Borovansky's second ballet was Terra Australis, which is the first all-Australian ballet. It premiered in Melbourne on 25 May 1946, performed by his company. The ballet's libretto was by Tom Rothfield while the score was commissioned from Esther Rofe. The ballet focused on the subject of Australia's colonisation by white settlers. This was represented in the form of a love triangle where the virginal Spirit of Australia was courted by a white explorer and an Aboriginal lover. The original cast featured Peggy Sager as the Spirit of Australia, Martin Rubinstein as the Explorer and Vassilie Trunoff as the Aborigine. The ballet was restaged in 1947 with Kathleen Gorham as the new lead.

Borovansky's next ballet, The Black Swan, also had an Australian theme. It was based on a historical incident in 1697 when Captain Vlaming from the Dutch East India Company was exploring Australia. He discovered and named Rottnest Island and the river on which the city of Perth now stands. There were a large number of black swans on the river, which drew Captain Vlamingh's attention and his crew captured several and took them back to Java.
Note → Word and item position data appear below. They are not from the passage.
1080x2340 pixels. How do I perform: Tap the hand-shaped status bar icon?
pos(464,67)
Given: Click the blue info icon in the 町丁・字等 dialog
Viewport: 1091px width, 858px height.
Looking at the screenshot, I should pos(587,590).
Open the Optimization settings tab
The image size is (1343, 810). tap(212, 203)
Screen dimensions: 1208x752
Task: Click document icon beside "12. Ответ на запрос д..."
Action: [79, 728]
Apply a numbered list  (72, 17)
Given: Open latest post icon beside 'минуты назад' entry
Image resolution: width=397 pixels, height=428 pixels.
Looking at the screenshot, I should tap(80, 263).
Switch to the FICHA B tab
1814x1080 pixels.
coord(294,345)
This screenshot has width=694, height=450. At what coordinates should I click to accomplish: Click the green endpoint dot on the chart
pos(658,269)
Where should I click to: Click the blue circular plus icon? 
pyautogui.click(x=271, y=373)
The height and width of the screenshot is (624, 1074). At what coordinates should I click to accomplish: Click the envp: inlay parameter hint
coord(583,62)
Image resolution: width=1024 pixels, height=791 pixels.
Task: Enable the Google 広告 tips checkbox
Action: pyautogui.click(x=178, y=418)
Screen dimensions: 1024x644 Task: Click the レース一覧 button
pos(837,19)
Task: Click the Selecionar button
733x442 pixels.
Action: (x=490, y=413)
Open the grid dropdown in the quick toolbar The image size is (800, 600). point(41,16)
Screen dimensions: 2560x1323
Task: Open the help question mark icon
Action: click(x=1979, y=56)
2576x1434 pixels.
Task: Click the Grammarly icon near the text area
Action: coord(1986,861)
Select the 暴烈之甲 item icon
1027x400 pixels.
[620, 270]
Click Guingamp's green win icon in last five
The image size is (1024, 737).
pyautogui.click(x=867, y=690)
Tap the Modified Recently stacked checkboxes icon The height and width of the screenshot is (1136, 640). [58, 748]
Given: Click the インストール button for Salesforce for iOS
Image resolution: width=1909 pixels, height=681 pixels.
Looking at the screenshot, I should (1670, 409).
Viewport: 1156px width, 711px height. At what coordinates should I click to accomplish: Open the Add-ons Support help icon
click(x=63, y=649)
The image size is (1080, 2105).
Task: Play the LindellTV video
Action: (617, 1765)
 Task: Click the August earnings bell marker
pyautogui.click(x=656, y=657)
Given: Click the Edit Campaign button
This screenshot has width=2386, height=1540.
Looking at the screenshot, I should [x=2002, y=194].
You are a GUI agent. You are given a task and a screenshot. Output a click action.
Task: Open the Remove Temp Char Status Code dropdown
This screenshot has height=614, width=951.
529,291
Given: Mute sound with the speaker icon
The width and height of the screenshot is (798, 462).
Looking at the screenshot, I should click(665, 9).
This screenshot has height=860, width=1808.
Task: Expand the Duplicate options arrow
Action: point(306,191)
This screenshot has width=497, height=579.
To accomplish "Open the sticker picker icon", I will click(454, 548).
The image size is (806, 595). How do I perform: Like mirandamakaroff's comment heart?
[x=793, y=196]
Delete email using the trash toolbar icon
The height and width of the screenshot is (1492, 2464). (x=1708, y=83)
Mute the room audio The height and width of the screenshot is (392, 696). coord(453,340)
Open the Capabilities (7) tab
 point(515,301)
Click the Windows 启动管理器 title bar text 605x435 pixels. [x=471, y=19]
Thus, the main plot of the ballet was the story of the Captain entranced by a black swan, which symbolised a new land. The ballet premiered in Melbourne in the Borovansky Ballet's 1949 season. The work was revived both in 1950 and 1951.

==Death and legacy==
Borovansky died of a coronary occlusion on 18 December 1959 at Randwick, and was buried with Anglican rites in Box Hill Cemetery, Melbourne. He was survived by his wife; they had no children. His company provided the basis for the creation of a national Australian company. The artistic director of the Borovansky Ballet, Peggy van Praagh, founded the Australian Ballet in 1962. His dancers also provided the nucleus of the national ballet company – including such dancers as Garth Welch, Robert Pomie, Jeffrey Kovel, Estella Nova and Rosemary Mildner. During his last season of Sleeping Princess, Marilyn Jones was hailed overnight as a ballerina. The Borovansky Ballet company was "both an intensely personal creation, where one man did almost everything, and a national ballet, eager to draw on whatever talent it could employ". On 21 March 1980 a gala tribute celebrating Borovansky's work as the founder of ballet in Australia was held at the Sydney Opera House. The programme consisted of Pineapple Poll, Schéhérazade and Graduation Ball. He was posthumously inducted into the Hall of Fame at the Australian Dance Awards in 1999.